__Data supplied__.

Segment Open

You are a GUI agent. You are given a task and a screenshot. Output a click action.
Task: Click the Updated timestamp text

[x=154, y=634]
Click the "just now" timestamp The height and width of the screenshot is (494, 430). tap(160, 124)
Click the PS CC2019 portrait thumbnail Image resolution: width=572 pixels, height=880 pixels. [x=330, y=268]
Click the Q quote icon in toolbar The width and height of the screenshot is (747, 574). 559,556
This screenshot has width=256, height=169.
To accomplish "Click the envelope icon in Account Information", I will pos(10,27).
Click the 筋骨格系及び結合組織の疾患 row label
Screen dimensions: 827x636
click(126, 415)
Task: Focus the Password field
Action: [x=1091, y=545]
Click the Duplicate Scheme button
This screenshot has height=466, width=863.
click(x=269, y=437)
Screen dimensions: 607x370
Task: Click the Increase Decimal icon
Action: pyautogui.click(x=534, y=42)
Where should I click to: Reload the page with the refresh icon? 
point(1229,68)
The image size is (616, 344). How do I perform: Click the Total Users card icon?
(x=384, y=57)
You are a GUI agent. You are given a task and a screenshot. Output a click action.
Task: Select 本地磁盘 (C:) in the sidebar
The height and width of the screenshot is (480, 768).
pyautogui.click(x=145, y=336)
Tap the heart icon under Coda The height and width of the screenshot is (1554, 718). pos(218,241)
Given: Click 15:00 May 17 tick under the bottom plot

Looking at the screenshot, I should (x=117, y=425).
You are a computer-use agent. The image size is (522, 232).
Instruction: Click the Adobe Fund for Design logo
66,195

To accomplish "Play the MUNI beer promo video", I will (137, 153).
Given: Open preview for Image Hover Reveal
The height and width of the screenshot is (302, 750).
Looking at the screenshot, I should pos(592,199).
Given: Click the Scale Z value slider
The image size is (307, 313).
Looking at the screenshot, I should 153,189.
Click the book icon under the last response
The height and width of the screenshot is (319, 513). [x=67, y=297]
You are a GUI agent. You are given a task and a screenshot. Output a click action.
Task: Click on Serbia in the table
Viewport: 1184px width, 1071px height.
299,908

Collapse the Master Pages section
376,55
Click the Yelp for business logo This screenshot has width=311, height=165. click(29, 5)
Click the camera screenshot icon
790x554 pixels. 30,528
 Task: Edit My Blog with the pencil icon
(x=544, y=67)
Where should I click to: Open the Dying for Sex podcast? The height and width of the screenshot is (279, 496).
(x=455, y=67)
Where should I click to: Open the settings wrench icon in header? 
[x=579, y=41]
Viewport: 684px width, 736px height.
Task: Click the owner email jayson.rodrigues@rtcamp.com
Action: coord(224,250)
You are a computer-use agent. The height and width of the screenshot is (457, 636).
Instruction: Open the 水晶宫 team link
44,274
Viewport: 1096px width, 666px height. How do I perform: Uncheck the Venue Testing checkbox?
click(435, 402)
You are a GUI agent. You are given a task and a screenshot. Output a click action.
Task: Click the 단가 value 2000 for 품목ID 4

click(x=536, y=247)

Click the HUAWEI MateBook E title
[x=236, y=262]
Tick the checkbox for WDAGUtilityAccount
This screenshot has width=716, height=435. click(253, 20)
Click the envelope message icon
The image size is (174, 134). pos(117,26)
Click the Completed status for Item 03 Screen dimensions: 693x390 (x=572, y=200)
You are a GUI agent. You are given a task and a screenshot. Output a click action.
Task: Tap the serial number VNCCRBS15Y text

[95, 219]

Segment Closed

__Requirement__. Retype the data exactly as given.

__Answer to the problem__.
You are a GUI agent. You are given a task and a screenshot. Output a click action.
Task: Click the Updated timestamp text

[x=154, y=634]
Click the "just now" timestamp The height and width of the screenshot is (494, 430). tap(160, 124)
Click the PS CC2019 portrait thumbnail Image resolution: width=572 pixels, height=880 pixels. [x=330, y=268]
Click the Q quote icon in toolbar The width and height of the screenshot is (747, 574). 559,556
This screenshot has width=256, height=169.
To accomplish "Click the envelope icon in Account Information", I will pos(10,27).
Click the 筋骨格系及び結合組織の疾患 row label
Screen dimensions: 827x636
click(126, 415)
Task: Focus the Password field
Action: [x=1091, y=545]
Click the Duplicate Scheme button
This screenshot has height=466, width=863.
click(x=269, y=437)
Screen dimensions: 607x370
Task: Click the Increase Decimal icon
Action: pyautogui.click(x=534, y=42)
Where should I click to: Reload the page with the refresh icon? 
point(1229,68)
The image size is (616, 344). How do I perform: Click the Total Users card icon?
(x=384, y=57)
You are a GUI agent. You are given a task and a screenshot. Output a click action.
Task: Select 本地磁盘 (C:) in the sidebar
The height and width of the screenshot is (480, 768).
pyautogui.click(x=145, y=336)
Tap the heart icon under Coda The height and width of the screenshot is (1554, 718). pos(218,241)
Given: Click 15:00 May 17 tick under the bottom plot

Looking at the screenshot, I should (x=117, y=425).
You are a computer-use agent. The image size is (522, 232).
Instruction: Click the Adobe Fund for Design logo
66,195

To accomplish "Play the MUNI beer promo video", I will (137, 153).
Given: Open preview for Image Hover Reveal
The height and width of the screenshot is (302, 750).
Looking at the screenshot, I should pos(592,199).
Given: Click the Scale Z value slider
The image size is (307, 313).
Looking at the screenshot, I should 153,189.
Click the book icon under the last response
The height and width of the screenshot is (319, 513). [x=67, y=297]
You are a GUI agent. You are given a task and a screenshot. Output a click action.
Task: Click on Serbia in the table
Viewport: 1184px width, 1071px height.
299,908

Collapse the Master Pages section
376,55
Click the Yelp for business logo This screenshot has width=311, height=165. click(29, 5)
Click the camera screenshot icon
790x554 pixels. 30,528
 Task: Edit My Blog with the pencil icon
(x=544, y=67)
Where should I click to: Open the Dying for Sex podcast? The height and width of the screenshot is (279, 496).
(x=455, y=67)
Where should I click to: Open the settings wrench icon in header? 
[x=579, y=41]
Viewport: 684px width, 736px height.
Task: Click the owner email jayson.rodrigues@rtcamp.com
Action: coord(224,250)
You are a computer-use agent. The height and width of the screenshot is (457, 636).
Instruction: Open the 水晶宫 team link
44,274
Viewport: 1096px width, 666px height. How do I perform: Uncheck the Venue Testing checkbox?
click(435, 402)
You are a GUI agent. You are given a task and a screenshot. Output a click action.
Task: Click the 단가 value 2000 for 품목ID 4

click(x=536, y=247)

Click the HUAWEI MateBook E title
[x=236, y=262]
Tick the checkbox for WDAGUtilityAccount
This screenshot has width=716, height=435. click(253, 20)
Click the envelope message icon
The image size is (174, 134). pos(117,26)
Click the Completed status for Item 03 Screen dimensions: 693x390 (x=572, y=200)
You are a GUI agent. You are given a task and a screenshot. Output a click action.
Task: Tap the serial number VNCCRBS15Y text

[95, 219]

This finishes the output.